A Turkish prosecutor launched a terrorism investigation into the newly-elceted co-chair of the pro-Kurdish People’s Democratic Party (HDP) on Monday, just a day after she was elected, accusing her of speaking against Turkey’s offensive in Syria.
Ankara Chief Prosecutor’s Office has accused Pervin Buldan of describing the operation against a Kurdish armed groups in Syria as an attack on civilian Kurds, during a speech at the conference that named her co-leader of the HDP. A similar investigation was also launched against another prominent HDP lawmaker, Sırrı Süreyya Önder, the prosecutor said in a statement.
“An investigation has been launched into lawmakers Pervin Buldan and Sırrı Süreyya Önder by the chief prosecutor for the crimes of carrying out terror propaganda, inciting grudges and enmity in the public,” a document from the prosecutor’s office said.
An investigation by a prosecutor is the first step in collecting evidence for an indictment, and could lead to the detention of the accused.
Turkey launched an air and ground offensive, dubbed Operation Olive Branch, against the Kurdish YPG militia in Syria’s northwestern Afrin region last month. Authorities have said they would prosecute those opposing or criticizing the incursion, and some 666 people have been detained so far.
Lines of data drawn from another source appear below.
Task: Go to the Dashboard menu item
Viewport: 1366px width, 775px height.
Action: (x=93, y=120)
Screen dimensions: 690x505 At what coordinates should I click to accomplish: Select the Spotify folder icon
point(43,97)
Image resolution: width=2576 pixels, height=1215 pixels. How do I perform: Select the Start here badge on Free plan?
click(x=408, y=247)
Turkey’s Interior Ministry on Monday announced that 474 people have been detained on terror charges due to their posts on social media critical of a Turkish military incursion in the northern Syrian town of Afrin, while 192 have been detained for taking part in street demonstrations protesting the operation.
The HDP, parliament’s second-largest opposition party, elected Buldan and Sezai Temelli as its co-heads at the congress in Ankara. Its previous co-leaders and several other prominent members are in jail for alleged links to the outlawed Kurdistan Workers Party (PKK), which has waged a decades-long insurgency in Turkey. They deny the charges.
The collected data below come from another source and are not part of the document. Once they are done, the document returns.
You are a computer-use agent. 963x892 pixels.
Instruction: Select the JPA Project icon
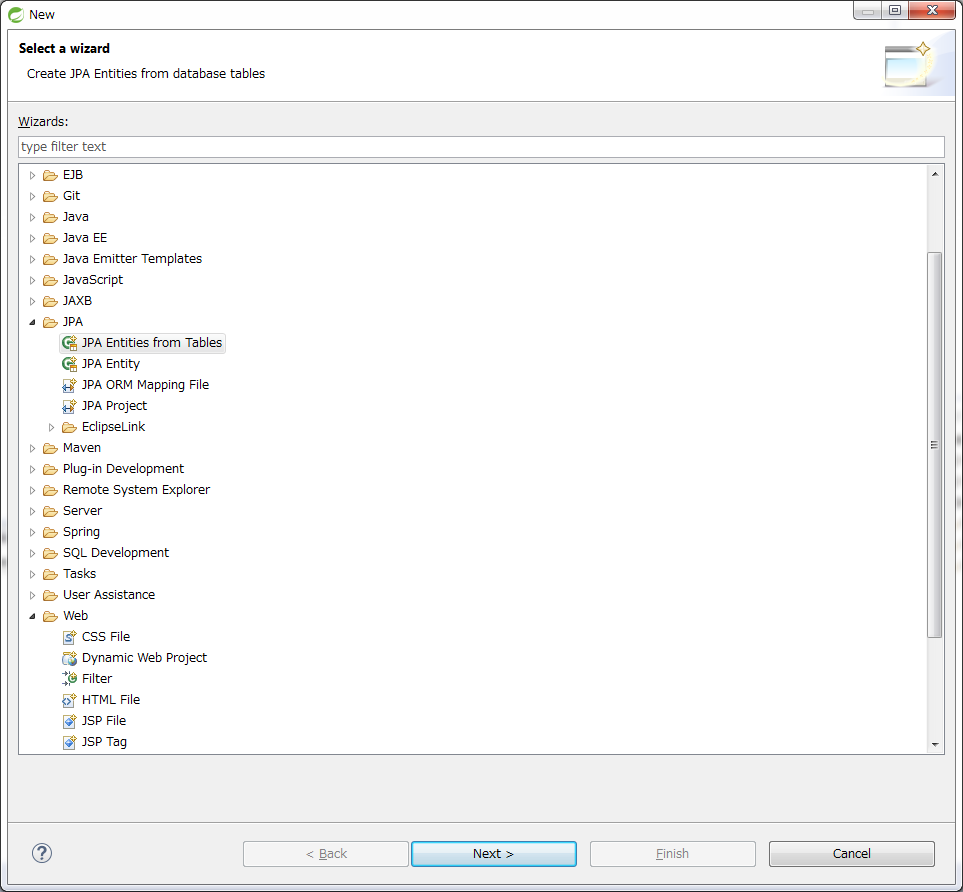click(x=69, y=406)
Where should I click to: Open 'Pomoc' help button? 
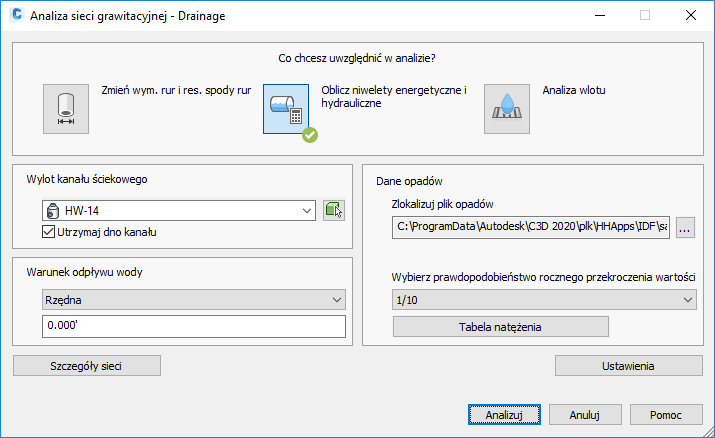(x=666, y=414)
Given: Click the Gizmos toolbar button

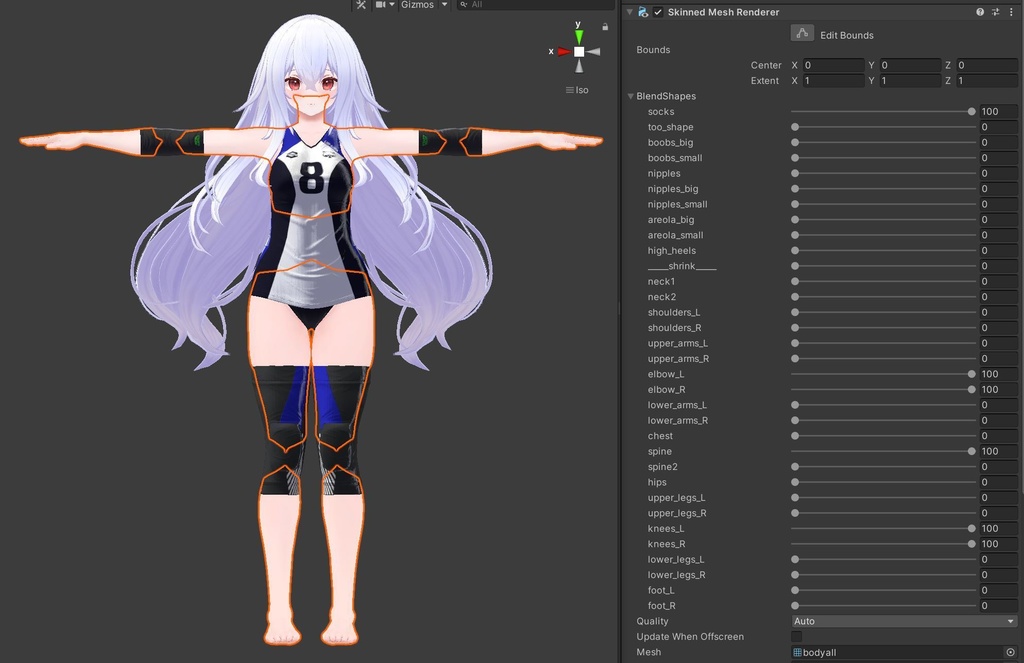Looking at the screenshot, I should (417, 5).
Turkey considers the Syrian Kurdish YPG an extension of the PKK and launched its operation in Syria to sweep the fighters from its southern border. That has complicated relations with NATO ally Washington, which backs the YPG in the fight against ISIL.
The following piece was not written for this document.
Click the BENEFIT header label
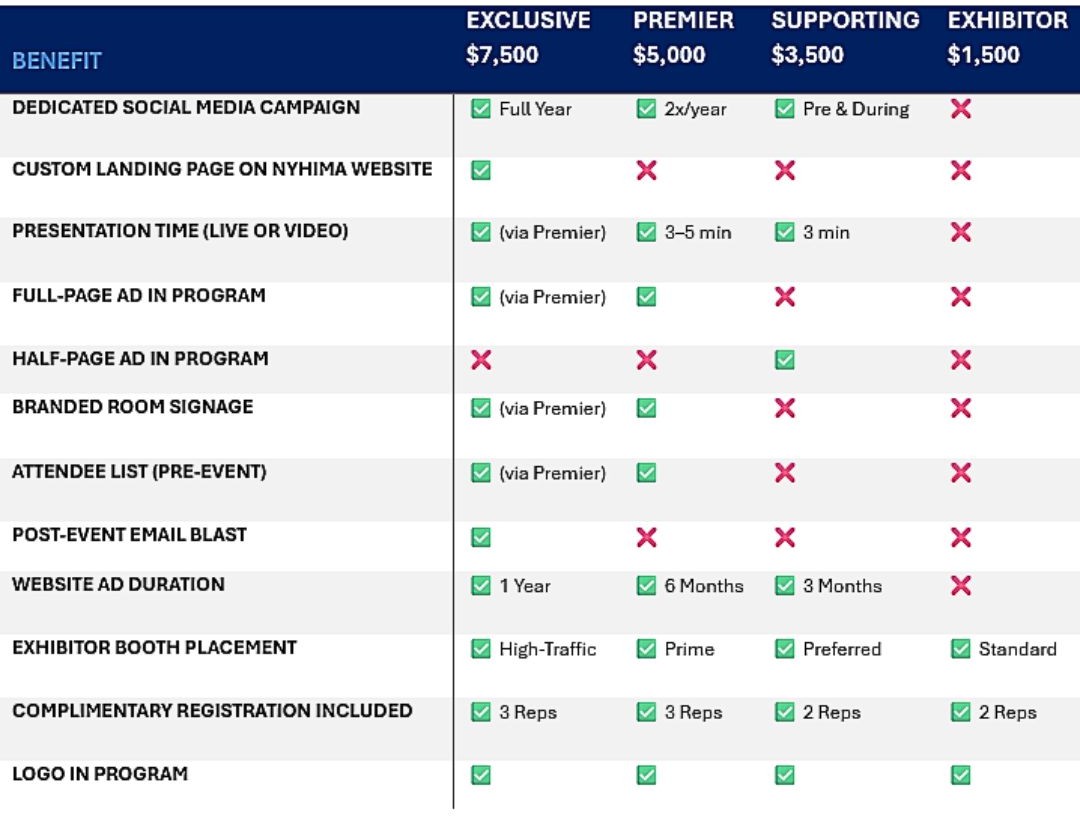1080x823 pixels. 57,61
During a speech on Sunday, Buldan called for the end of Turkey’s operation in Syria and the revival of peace talks between the government and the PKK. Such talks have been frozen since a ceasefire broke down in July 2015, and the largely Kurdish southeast subsequently saw some of the worst violence since the insurgency began.
“Give up on war policies that lead to pain and destruction. The solution is not in fighting, it is in peace,” she said.
The HDP’s former co-chairs Selahattin Demirtaş, Figen Yüksekdağ, and eight other lawmakers were not present at the convention because of a government crackdown that has imprisoned them along with 80 mayors and some 7,000 HDP members. Over 10,000 people watching the congress chanted slogans in solidary with the Kurdish enclave of Afrin in Syria that is under a weeks-long Turkish military offensive.
Ankara Deputy Chief Prosecutor Ahmet Akça has also demanded up to 10 years in prison for Pervin Buldan in an indictment about her, the pro-government Star reported on Monday. According to the report, in the indictment prepared by Akça, Buldan was accused of “membership in a terrorist organization” for 12 speeches given between 2008 and 2015. Buldan faces a sentence of from five to 10 years in prison.
Serpil Kemalbay who last year replaced Yüksekdağ and stepped down at the congress vowed defiance. “We can beat fascism,” she said, urging resistance to Turkish autocratic President Recep Tayyip Erdoğan’s administration that main opposition parties accuse of creating a “one-man rule” in the country.
The newly-elected Temelli praised his party’s supporters for showing up. “You, our dear comrades who have courageously come here, were put through several security checks to weaken our congress. All the trouble they went to is in vain. These fools don’t know that a device to block courage is yet to be invented,” he said.
Pervin Buldan said the government was afraid of her party. “Because we defend a democratic, participatory way of ruling a country. They should be afraid,” she said.
In a letter from jail to the audience, the charismatic Kurdish leader and a fierce opponent of Erdogan, Demirtaş said the HDP had to install a new, “determined, and courageous leadership.”
“If fascism’s response to the resistance is arresting us all, even if they build a thousand new prisons, they wouldn’t find enough place to fit us,” his letter read.
Although the HDP central committee had requested a third term from Demirtaş, he had ruled out a re-nomination. Demirtaş’ withdrawal from the political scene could prove fateful for his left-wing party, the larger Kurdish movement in Turkey, and the opposition as a whole in the run-up to parliamentary, local, and presidential elections set for 2019. Under his leadership, the HDP became the most outspoken opposition bloc, and the first pro-Kurdish party to pass Turkey’s 10 percent-high parliamentary electoral threshold in elections three years ago.